▸ **Exercise set**
1 > In the intranets article, what is Joe Schueller's position at Procter & Gamble?
2 > Retype the intranets article, everything from "By Lee Simmons" down to "something remarkably different.", keeping every word and mark unchanged.
** Passage follows **
Digital Media Buzz > Intranets: From Catalogs to Collaboration

Intranets: From Catalogs to Collaboration

Image courtesy of Proctor and Gamble

By Lee Simmons

By their nature, intranets are primarily internal mechanisms. They are the traditional proprietary repositories for all things corporate, from HR policies to customer information to sales strategies.

As social media tools come of age, however, intranets are quickly transitioning from their traditional roles - closed and inflexible to collaboration and innovation - to something remarkably different.

To be sure, intranets aren’t exactly going away, but leading companies are taking a closer look at how their internal systems most effectively utilize available talent. Social networking, remote networks, cloud computing and other “out of the box” technologies are further prompting executives to innovate new ways of getting an internal dialogue started.

Since the 1990s, Joe Schueller has seen Procter & Gamble’s (P&G) intranet shift from a simple information catalog to more of a broadcast tool. As manager of P&G’s global business services and IT innovation unit, Schueller is well acquainted with how a company intranet can impact development. “There has been a shift in our intranet. In the mid to late ’90s the intranet was designed for an information catalog. It was a less user-centric approach,” Schueller says. “The amount of change in our business made taxonomy management a real challenge. So our intranet has since shifted to more of a broadcast tool with more transactional uses.”
** End of Passage **
** Supplied information follows **
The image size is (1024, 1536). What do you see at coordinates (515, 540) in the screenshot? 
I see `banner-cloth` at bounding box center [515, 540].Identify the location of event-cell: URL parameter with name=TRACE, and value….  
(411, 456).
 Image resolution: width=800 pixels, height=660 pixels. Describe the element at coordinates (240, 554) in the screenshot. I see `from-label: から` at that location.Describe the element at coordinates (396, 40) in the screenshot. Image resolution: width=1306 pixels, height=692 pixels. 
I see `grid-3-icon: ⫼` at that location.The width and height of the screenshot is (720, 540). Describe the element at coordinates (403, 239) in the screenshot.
** End of Supplied information **
▸ **Exercise answers**
1 > He is manager of P&G's global business services and IT innovation unit.

2 >
By Lee Simmons

By their nature, intranets are primarily internal mechanisms. They are the traditional proprietary repositories for all things corporate, from HR policies to customer information to sales strategies.

As social media tools come of age, however, intranets are quickly transitioning from their traditional roles - closed and inflexible to collaboration and innovation - to something remarkably different.